**TRY IT**.
Please return all lines from the records below that include the string "coordinates".

**Stored data**.
....................

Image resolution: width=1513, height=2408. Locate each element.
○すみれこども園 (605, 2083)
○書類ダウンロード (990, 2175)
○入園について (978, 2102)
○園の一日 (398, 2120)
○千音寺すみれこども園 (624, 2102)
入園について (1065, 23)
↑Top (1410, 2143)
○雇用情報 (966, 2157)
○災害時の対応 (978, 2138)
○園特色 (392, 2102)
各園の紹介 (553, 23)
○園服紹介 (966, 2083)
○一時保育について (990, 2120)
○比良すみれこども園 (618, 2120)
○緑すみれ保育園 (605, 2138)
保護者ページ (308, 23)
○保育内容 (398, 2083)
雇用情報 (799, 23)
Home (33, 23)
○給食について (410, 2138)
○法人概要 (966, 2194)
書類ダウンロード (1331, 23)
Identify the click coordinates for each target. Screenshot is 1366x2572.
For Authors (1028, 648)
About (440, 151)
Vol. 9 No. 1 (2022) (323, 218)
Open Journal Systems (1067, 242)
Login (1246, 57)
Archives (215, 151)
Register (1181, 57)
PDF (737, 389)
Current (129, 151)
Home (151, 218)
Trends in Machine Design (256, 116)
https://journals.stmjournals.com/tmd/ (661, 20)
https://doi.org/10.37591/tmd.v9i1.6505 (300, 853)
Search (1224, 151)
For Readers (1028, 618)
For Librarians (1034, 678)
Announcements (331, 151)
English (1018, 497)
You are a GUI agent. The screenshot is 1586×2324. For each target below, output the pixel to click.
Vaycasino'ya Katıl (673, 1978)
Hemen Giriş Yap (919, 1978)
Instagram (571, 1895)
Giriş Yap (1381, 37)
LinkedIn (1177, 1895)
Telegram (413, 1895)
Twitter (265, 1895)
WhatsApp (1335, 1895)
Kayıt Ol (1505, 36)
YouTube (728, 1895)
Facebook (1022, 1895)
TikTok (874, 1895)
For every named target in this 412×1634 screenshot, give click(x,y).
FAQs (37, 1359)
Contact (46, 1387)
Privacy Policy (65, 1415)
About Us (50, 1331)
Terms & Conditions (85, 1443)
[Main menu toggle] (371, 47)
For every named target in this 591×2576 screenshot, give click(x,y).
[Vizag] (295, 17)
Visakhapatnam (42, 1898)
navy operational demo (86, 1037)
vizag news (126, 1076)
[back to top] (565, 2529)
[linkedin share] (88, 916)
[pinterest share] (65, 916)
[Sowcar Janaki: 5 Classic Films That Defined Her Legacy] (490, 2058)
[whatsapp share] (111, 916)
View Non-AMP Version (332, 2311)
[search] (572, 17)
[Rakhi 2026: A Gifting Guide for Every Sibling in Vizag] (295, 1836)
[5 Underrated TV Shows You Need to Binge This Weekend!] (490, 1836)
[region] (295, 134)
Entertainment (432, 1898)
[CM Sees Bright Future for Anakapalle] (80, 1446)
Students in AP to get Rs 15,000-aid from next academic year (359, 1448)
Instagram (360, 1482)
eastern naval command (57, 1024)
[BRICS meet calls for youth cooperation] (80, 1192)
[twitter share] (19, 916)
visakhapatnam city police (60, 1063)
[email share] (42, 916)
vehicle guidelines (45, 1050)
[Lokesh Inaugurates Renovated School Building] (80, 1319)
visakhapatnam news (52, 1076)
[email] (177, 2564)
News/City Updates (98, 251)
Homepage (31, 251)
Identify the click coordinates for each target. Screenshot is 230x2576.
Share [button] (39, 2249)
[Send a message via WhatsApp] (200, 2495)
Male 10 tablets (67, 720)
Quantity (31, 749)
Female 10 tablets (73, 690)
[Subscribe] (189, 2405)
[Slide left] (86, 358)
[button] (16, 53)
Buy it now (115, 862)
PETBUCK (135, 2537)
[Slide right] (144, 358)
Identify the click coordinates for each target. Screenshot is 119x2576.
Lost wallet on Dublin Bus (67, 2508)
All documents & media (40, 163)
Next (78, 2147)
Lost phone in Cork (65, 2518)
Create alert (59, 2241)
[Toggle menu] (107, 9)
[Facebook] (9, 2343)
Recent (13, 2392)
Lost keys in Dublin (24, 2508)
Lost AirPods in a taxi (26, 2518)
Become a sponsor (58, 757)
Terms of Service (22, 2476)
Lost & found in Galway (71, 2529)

....................

**EXERCISE RESPONSE**.
Identify the click coordinates for each target. Screenshot is 1366x2572.
Identify the click coordinates for each target. Screenshot is 230x2576.
Identify the click coordinates for each target. Screenshot is 119x2576.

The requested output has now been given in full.